Entry updated 26 October 2021. Tagged: Author.

(1972-    ) Chinese author and academic, integral to the queer literature scene in his native Taiwan, whose work might be parsed in terms of a steady drift from Magic Realism, through sf into contemporary fiction, and thence into nonfiction in step with his own culture's gradual acceptance of his subject matter.

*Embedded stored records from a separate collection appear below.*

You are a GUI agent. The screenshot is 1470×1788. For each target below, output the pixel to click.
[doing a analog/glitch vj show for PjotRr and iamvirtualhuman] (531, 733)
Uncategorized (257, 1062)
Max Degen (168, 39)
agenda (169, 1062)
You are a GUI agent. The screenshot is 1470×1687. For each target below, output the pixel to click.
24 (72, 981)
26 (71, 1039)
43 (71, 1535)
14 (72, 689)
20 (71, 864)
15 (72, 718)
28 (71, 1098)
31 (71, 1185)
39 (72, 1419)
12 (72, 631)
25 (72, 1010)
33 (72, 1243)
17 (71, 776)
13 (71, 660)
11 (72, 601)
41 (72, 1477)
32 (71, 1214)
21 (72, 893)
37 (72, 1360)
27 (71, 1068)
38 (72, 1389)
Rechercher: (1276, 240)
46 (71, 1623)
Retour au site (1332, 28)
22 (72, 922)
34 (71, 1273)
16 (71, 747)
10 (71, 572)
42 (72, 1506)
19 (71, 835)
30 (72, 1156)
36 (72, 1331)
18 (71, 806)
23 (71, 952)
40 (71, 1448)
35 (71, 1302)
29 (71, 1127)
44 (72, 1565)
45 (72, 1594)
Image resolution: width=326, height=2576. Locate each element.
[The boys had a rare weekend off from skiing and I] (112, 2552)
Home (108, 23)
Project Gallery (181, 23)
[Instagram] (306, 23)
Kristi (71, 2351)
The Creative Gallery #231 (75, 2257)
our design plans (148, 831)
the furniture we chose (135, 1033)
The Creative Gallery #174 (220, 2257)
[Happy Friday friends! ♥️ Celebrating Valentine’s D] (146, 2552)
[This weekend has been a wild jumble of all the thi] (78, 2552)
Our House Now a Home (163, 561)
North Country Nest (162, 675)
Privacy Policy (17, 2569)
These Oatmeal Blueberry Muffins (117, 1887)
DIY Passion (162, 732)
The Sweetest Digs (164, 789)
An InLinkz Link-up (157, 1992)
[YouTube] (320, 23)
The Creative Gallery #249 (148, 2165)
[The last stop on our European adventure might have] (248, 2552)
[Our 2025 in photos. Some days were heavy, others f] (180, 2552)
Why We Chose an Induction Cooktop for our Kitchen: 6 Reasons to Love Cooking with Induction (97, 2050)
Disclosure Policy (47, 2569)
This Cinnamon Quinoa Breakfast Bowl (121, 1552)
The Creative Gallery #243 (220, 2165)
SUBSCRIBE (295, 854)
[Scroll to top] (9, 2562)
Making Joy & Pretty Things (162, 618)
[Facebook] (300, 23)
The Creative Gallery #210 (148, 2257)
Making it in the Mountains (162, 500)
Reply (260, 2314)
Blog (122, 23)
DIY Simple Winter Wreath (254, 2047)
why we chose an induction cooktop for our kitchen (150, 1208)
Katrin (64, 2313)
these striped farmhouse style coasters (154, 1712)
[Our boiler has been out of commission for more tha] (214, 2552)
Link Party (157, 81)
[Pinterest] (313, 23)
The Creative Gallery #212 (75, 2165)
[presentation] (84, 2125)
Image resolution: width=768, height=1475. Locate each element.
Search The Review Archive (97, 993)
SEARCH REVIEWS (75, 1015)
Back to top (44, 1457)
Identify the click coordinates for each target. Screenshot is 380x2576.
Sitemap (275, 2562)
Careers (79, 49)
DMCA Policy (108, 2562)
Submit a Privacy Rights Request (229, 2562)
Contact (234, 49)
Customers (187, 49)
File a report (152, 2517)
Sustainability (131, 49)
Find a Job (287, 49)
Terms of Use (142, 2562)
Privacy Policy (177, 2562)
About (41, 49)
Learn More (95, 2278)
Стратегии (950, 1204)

While accumulating degrees in foreign languages and comparative literature from National Taiwan University and the University of California, Los Angeles, Chi translated several works into Chinese, including Manuel Puig's El beso de la mujer araña (1976 vt Kiss of the Spider Woman trans Chi Ta-wei as Zhizhu Nu zhi Wen 1994), several works by Italo Calvino, including Il visconte dimezzato (1952; vt The Cloven Viscount; trans as Fencheng Liang Ban de Zijue 1998) and Il barone rampante (1957; vt The Baron in the Trees; trans as Shu Shang de Nanjue 1998), and G K Chesterton's The Club of Queer Trades (coll 1905; trans as Qijiguai ye Julebu 2006). Reflections of all these authors may be glimpsed in Chi's own fiction, in which he engaged with homosexual identity as a Wainscot Society.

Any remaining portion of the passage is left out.